Fonte: Extraído de Ministério da Fazenda. Economia brasileira em perspectiva. 14.
Ed. Especial de fevereiro de 2012, com dados da PNAD.
As oportunidades estão relacionadas, também, à exploração de recursos naturais para a expansão da produção de commodities agrícolas e minerais cujas demandas passam por um longo ciclo de aquecimento associado ao crescimento dos países emergentes puxado, principalmente, pela economia chinesa.
Incertezas
Incertezas relativas a questões externas e internas podem perturbar o ciclo de crescimento, algumas delas mais associadas ao curto prazo e outras a aspectos mais estruturais. No curto prazo, o desafio é manter o crescimento da economia e a inflação sob controle em um cenário de crise prolongada na Europa e de recuperação ainda titubeante da economia americana.
A crise financeira internacional fez com que o Brasil desacelerasse o crescimento anual do PIB de 4,8%, entre 2004 e 2008, para 3,3% nos últimos três anos, enquanto a inflação interna se retraiu entre 2004 e 2006, mas vem aumentado, ainda que sob controle, nos últimos dois anos. Apesar da intensa desaceleração do ritmo de crescimento em 2011, o mercado de trabalho continua aquecido, com intensa geração de emprego formal e a taxa de desocupação se situa atualmente no seu mais baixo patamar.
Limites
O manejo da política cambial e de juros tem se deparado com margens mais estreitas para compatibilizar a adoção de medidas que reanimem o nível de atividade, notadamente no setor industrial que vê o seu mercado doméstico sob ataque enquanto perde competitividade no mercado externo, sem pressionar demasiadamente os preços. Estes são os limites da desvalorização cambial que eleva o preço dos produtos transacionáveis e os da política de redução de juros para evitar que o aquecimento da demanda interna tenha impacto sobre os preços dos serviços.
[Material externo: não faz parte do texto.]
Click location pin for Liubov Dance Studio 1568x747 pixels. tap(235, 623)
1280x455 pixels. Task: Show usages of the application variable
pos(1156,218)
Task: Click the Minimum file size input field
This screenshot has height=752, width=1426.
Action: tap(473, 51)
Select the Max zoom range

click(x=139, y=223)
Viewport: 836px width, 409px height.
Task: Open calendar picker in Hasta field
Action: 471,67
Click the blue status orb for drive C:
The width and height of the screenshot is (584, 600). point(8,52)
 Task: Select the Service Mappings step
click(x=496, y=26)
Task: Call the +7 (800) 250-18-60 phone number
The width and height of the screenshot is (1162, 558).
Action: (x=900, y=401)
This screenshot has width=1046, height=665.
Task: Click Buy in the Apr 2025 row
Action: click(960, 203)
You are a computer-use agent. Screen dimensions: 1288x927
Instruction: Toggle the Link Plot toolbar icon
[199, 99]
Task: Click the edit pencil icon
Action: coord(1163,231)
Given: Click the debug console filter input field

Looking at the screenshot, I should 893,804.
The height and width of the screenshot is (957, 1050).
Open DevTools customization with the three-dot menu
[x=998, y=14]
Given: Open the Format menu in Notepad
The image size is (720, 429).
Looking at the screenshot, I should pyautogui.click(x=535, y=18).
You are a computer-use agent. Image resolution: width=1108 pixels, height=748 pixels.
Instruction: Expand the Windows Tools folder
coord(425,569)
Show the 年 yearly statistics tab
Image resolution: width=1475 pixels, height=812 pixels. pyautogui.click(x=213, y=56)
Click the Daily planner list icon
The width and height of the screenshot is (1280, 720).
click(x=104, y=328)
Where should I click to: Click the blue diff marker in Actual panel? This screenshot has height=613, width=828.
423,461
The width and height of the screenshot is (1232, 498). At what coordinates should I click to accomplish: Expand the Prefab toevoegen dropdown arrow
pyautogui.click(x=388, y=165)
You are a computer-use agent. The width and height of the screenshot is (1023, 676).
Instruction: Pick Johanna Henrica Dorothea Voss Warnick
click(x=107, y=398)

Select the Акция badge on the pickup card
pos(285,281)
É inequívoco que, em tais condições, há um trade off, um conflito, entre o objetivo de reanimar o nível de atividade e a evolução dos preços. Ciente dessa limitação, o Ministério da Fazenda lança mão de um leque de ferramentas com impacto menos abrangente, reduzindo custos e aumentando a proteção de setores específicos, mas de efeito relativamente limitado para o conjunto da economia.
Nos últimos meses, o Banco Central atuou mais intensamente sobre o câmbio e sobre os juros por conta da avaliação de que a inflação vai se desacelerar em 2012. É nesse espaço institucional e confirmando seu compromisso com a continuidade do crescimento que evolui a política econômica de curto prazo, navegando nas águas turvas da crise internacional.
As questões de longo prazo são mais inquietantes porque predomina a percepção de que ainda não se está fazendo o bastante para mudar a natureza da inserção externa brasileira, reforçando suas fontes de competitividade na nova etapa que vai se abrir no desenvolvimento mundial. Apesar do esforço de setores do governo no sentido de avançar na pauta do desenvolvimento em áreas como financiamento, educação profissional e do aumento dos investimentos em infraestrutura, que alcançou novo patamar em relação a períodos anteriores, há muito para se esboçar e implementar.
É prudente descontar das avaliações sobre o longo prazo o fato de que as ansiedades do curto prazo contaminam a nossa avaliação sobre o futuro e que após atravessar os momentos mais turbulentos da atualidade, o Brasil adquirirá mais confiança sobre suas possibilidades.